Document excerpt:
Pressures for conformity continue to press against God’s people now just as they did in Nazi Germany and medieval Europe. The more things change, the more they stay the same.
Sadly, the Christian church – but especially its more conservative membership. . . can you spell MAGA? – is always inclined to endorse the cultural, social status quo, even if our preferred status quo is defined by a sub-culture.
Today’s (sub-)cultural norms are always more popular than Jesus.
For instance, studies consistently reveal that evangelical Christians share the same political priorities, endorse the same social, cultural agendas, and vote for the same political candidates as their non-Christian, non-church going neighbors – wherever they happen to live.
Is this an accident?
The evangelical wing of the Christian church fought against racial integration and condemned the civil rights movement as loudly and vociferously as did the worst racist politicians in the deep South. Men like governors Lester Maddox and George Wallace armed themselves with long, wooden ax handles while blocking the doorways to keep black students out of white, public schools.
And, yes, the southern, conservative church applauded both Maddox and Wallace and their violent racism.
Similar instincts are at play today when Christians join in the condemnation of Critical Race Theory, while not having the slightest inkling of what CRT really is.

Information given:
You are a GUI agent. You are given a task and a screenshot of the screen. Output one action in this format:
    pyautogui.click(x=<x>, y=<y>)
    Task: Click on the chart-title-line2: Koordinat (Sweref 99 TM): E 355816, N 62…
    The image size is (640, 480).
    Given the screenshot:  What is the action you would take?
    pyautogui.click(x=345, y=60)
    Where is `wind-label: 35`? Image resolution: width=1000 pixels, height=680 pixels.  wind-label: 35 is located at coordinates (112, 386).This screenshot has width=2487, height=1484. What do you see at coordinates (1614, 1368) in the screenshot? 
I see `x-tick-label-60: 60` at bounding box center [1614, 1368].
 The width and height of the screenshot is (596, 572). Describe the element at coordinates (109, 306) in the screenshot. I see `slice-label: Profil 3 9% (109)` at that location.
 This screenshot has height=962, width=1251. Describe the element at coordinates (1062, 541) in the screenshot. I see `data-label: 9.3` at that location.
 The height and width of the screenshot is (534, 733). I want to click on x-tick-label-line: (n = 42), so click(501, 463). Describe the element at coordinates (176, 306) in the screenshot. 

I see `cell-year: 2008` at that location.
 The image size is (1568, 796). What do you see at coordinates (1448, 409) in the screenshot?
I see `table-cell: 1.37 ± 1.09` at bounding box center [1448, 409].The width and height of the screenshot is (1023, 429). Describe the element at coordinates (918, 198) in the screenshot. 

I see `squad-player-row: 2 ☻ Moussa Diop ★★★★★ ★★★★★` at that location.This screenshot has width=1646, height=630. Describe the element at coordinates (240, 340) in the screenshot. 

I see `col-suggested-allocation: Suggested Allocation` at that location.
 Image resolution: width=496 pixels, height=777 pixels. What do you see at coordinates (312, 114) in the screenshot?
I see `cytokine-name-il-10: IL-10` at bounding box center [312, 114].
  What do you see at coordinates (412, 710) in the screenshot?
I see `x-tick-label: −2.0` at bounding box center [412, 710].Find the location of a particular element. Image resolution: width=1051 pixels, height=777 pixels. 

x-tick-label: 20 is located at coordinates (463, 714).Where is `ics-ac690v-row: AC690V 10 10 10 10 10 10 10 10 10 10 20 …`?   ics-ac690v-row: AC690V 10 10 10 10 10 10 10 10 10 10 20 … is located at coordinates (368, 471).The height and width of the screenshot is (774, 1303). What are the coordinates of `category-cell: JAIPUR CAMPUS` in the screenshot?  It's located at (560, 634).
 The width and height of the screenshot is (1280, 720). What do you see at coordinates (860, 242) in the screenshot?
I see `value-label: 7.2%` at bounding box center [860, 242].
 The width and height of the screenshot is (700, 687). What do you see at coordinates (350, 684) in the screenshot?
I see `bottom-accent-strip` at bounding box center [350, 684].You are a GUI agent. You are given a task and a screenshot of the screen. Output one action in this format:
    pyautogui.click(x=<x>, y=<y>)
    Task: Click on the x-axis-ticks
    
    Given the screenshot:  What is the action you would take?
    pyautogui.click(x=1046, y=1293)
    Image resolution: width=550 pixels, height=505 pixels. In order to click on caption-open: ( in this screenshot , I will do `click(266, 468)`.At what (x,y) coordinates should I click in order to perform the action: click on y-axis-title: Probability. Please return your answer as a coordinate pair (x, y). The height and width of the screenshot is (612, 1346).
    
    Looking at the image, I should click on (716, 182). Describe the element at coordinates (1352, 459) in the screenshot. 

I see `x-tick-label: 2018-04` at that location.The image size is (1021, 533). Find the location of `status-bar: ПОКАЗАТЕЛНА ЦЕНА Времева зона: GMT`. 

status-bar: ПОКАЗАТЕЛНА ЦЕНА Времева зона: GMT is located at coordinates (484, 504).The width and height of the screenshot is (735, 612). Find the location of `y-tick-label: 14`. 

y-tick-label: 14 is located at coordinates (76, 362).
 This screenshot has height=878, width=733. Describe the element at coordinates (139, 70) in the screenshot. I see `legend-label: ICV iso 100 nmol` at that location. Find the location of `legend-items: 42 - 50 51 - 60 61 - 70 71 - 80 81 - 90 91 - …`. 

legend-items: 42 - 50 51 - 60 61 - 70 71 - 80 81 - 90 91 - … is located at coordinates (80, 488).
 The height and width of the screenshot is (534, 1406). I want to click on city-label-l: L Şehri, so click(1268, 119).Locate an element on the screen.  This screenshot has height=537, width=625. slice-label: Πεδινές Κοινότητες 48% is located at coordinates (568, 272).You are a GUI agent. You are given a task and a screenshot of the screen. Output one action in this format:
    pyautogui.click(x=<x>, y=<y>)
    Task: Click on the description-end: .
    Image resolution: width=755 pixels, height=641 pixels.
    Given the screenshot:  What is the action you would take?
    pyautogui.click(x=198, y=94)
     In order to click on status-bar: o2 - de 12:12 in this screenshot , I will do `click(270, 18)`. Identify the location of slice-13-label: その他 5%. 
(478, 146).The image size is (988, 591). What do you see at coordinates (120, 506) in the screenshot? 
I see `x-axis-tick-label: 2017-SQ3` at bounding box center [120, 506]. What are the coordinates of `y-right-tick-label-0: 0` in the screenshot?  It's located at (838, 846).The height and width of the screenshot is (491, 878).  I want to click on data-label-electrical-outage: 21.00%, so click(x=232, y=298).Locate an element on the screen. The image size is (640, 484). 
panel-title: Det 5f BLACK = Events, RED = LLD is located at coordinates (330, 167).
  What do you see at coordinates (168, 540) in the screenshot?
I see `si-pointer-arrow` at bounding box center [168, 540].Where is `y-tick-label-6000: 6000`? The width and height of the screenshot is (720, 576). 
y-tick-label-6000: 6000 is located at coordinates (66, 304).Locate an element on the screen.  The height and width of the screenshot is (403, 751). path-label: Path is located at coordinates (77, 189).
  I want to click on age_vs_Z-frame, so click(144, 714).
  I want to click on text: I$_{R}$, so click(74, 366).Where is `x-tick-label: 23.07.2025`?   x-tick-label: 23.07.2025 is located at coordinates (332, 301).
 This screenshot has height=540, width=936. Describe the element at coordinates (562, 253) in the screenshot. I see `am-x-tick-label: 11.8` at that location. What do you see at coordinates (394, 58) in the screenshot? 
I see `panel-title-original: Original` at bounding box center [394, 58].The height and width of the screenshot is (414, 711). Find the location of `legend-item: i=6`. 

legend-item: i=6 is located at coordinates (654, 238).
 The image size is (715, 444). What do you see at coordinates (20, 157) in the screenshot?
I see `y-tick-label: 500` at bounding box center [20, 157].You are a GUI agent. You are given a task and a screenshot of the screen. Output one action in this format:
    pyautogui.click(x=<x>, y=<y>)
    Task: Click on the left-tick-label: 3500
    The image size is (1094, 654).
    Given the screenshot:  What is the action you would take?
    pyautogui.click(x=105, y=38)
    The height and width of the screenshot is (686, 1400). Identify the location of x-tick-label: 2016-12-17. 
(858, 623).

Tasks to complete:
**a.** Summarize the text on Christian conformity to cultural norms in two sentences.
**b.** Extend the passage on the church and cultural conformity by a paragraph, picking up after its final sentence.

Answers provided:
**a.** The text argues that the Christian church, especially its conservative members, tends to endorse the cultural status quo, with evangelicals sharing the political priorities and voting choices of their non-churchgoing neighbors. It points to evangelical opposition to racial integration and the civil rights movement, including the southern church's applause for governors Lester Maddox and George Wallace, and sees the same instinct in Christians who condemn Critical Race Theory without knowing what it is.

**b.**
What other sorts of violence, racism, bigotry, and close-mindedness are evangelicals, who claim the name of Jesus, following after today?
Pay attention to how closely “acceptable” church leadership conforms itself to the standard, middle-class, cultural virtues of the friendly, well-dressed, patriotic American. How much of this social conformity is the fruit of genuine Christian discipleship, following hard after Jesus, and how much of it is merely the required uniform expected of us by the world at large?
Neither the dangers of racism, in all of its various shades, nor the moral compromises on display when the Christian church surrenders itself to cultural conformity have changed all that much over time.
The pressure to conform never goes away.
The crucial question is: to whom or to what are we conforming? Middle-class values? Or Jesus of Nazareth?